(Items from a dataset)
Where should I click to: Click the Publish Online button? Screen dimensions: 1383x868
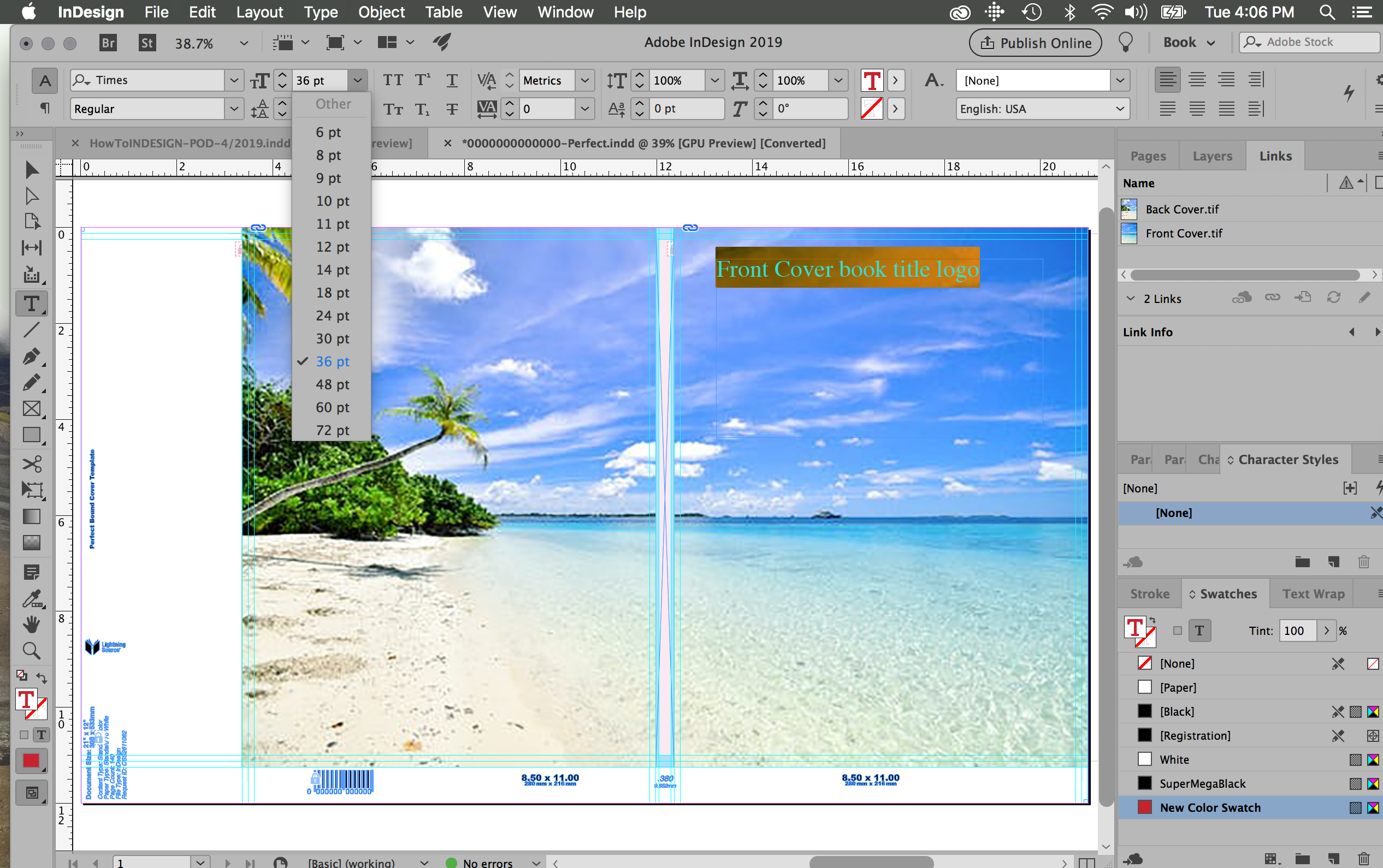pos(1035,43)
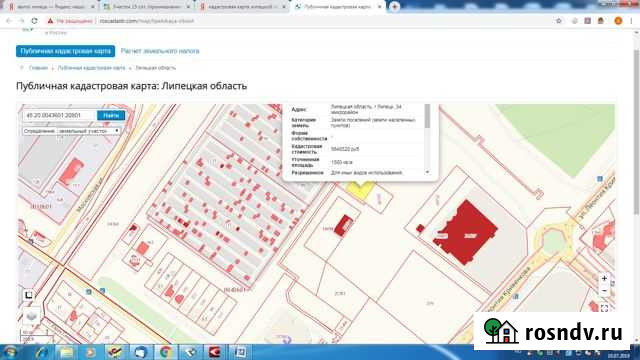This screenshot has width=640, height=360.
Task: Click the 'Найти' search button
Action: [x=111, y=116]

◆ **PROMPT**: All records, pictures excluded: copy them exactly.

◆ **ANSWER SECTION**:
Where should I click to: Click the Publish Online button? Screen dimensions: 1383x868
pos(1035,43)
This screenshot has width=640, height=360.
Task: Click the 'Найти' search button
Action: [x=111, y=116]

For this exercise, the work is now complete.